** start WORKING DATA **

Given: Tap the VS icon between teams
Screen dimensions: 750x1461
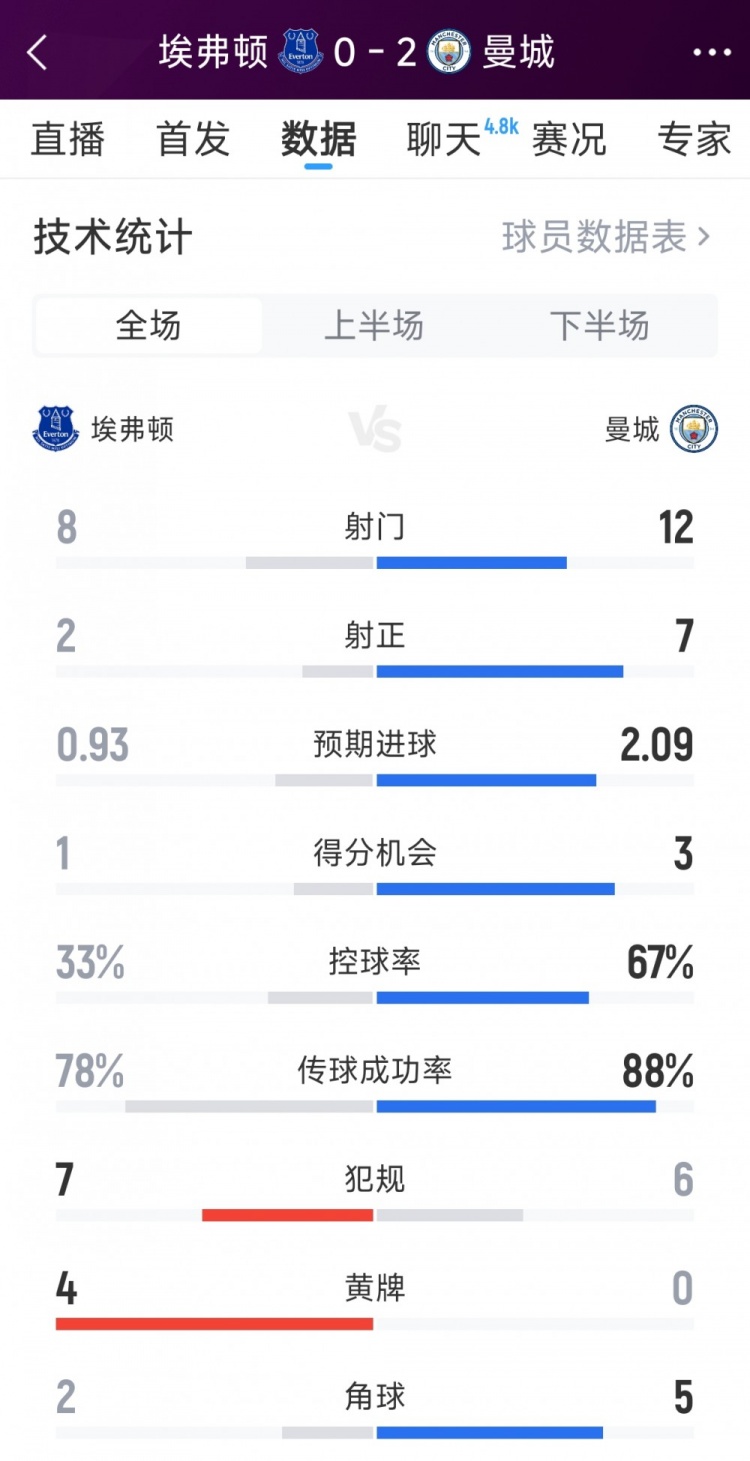Looking at the screenshot, I should (375, 431).
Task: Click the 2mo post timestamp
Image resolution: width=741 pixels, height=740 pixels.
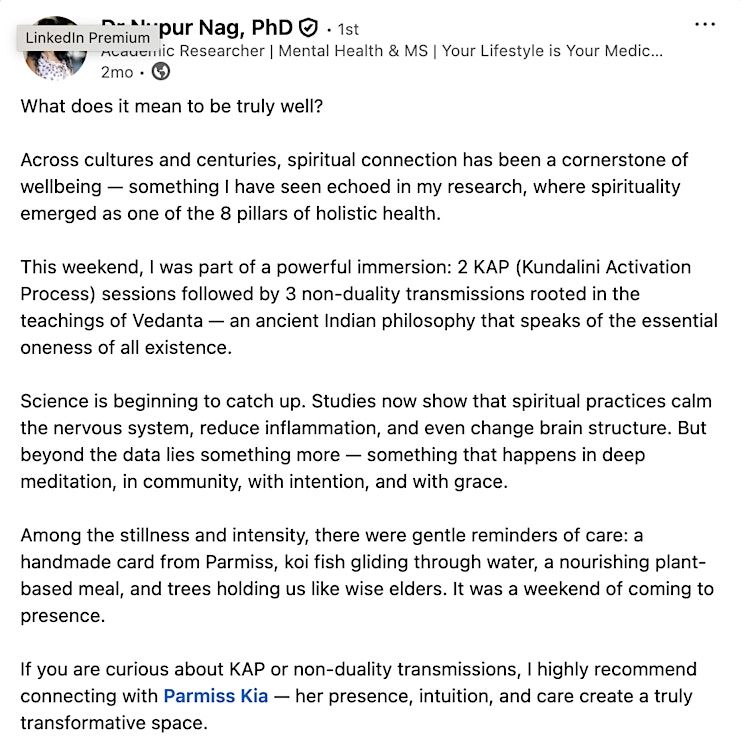Action: (x=117, y=72)
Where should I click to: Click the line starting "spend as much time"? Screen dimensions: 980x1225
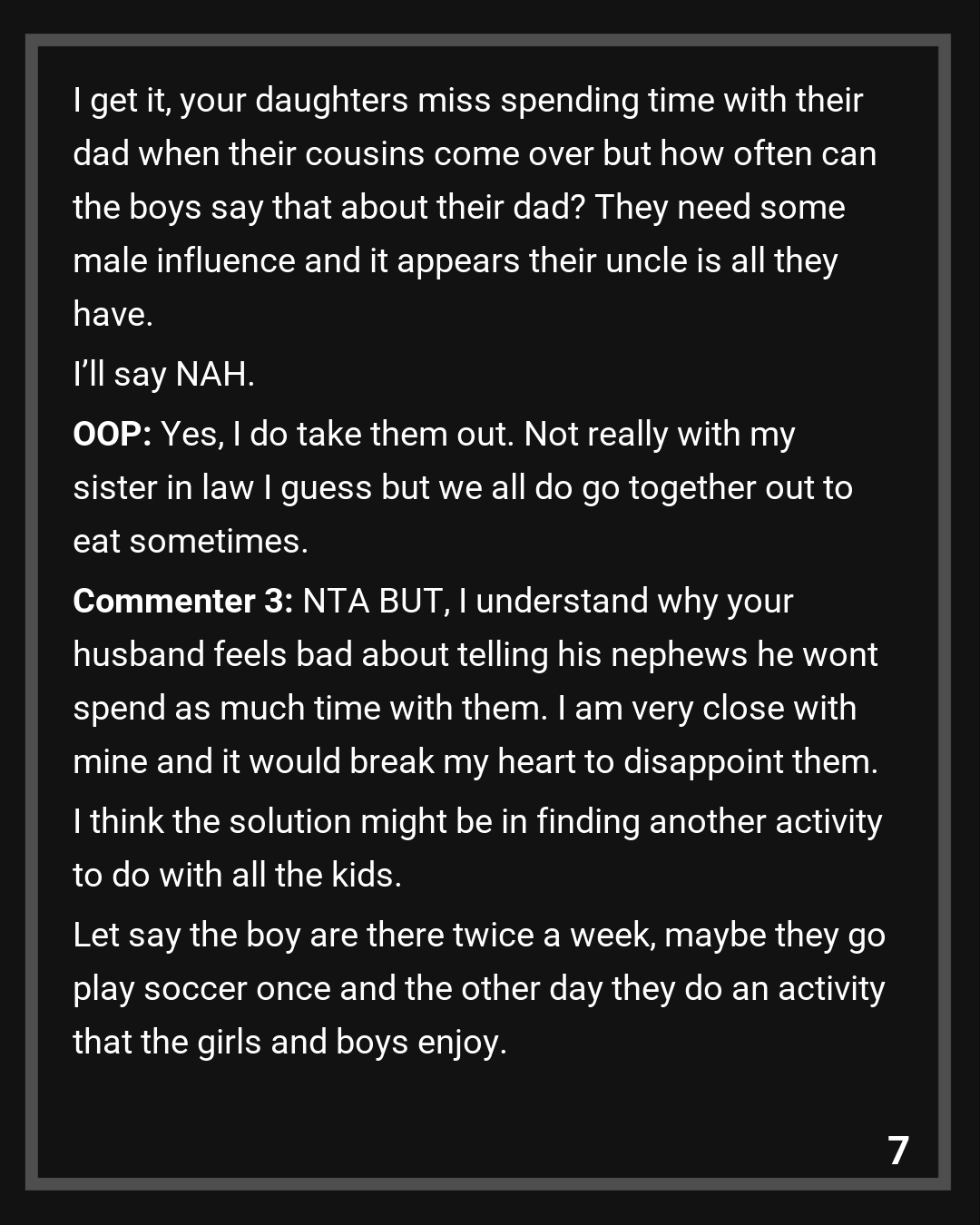pos(464,709)
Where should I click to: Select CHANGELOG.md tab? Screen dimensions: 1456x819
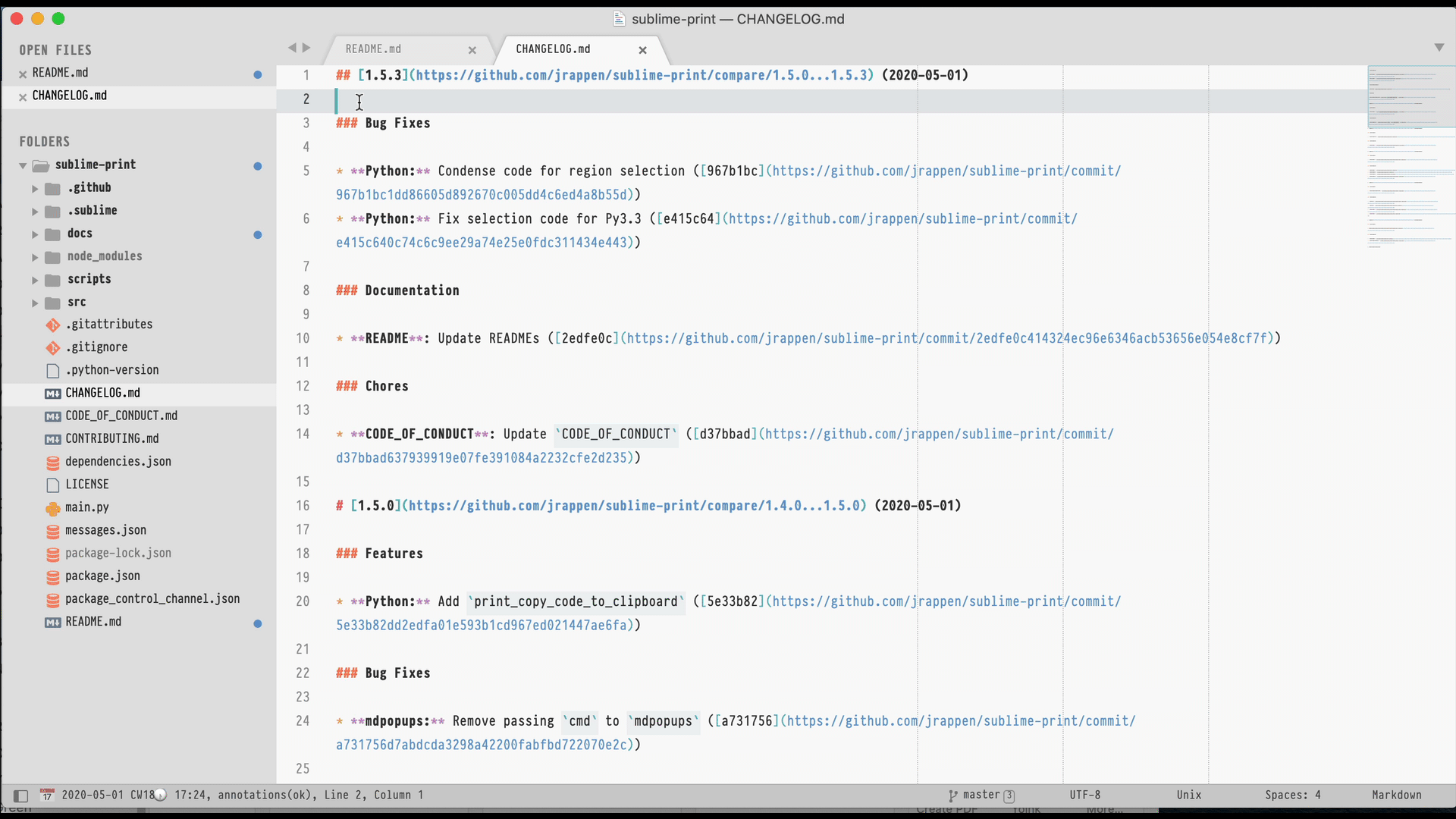553,48
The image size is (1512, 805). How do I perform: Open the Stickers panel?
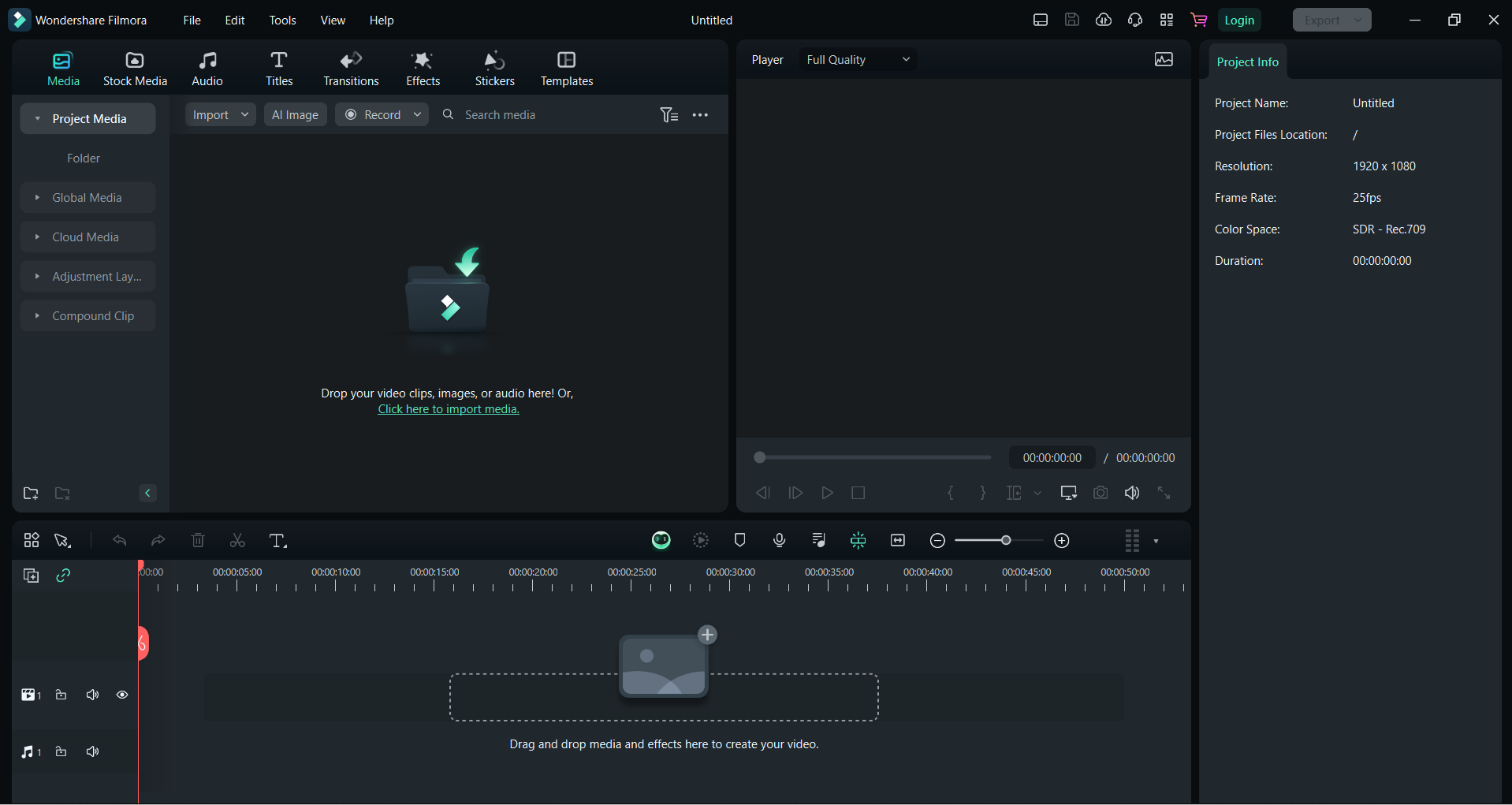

** end WORKING DATA **

WRITTEN PROBLEM:
Give the material above as a JSON list of strings, one string per line with blank lines skipped, and leave the pictures out.

RESULT OF THIS EXERCISE:
[
  "Given: Tap the VS icon between teams",
  "Screen dimensions: 750x1461",
  "Looking at the screenshot, I should (375, 431).",
  "Task: Click the 2mo post timestamp",
  "Image resolution: width=741 pixels, height=740 pixels.",
  "Action: (x=117, y=72)",
  "Where should I click to: Click the line starting \"spend as much time\"? Screen dimensions: 980x1225",
  "pos(464,709)",
  "Where should I click to: Select CHANGELOG.md tab? Screen dimensions: 1456x819",
  "553,48",
  "The image size is (1512, 805). How do I perform: Open the Stickers panel?"
]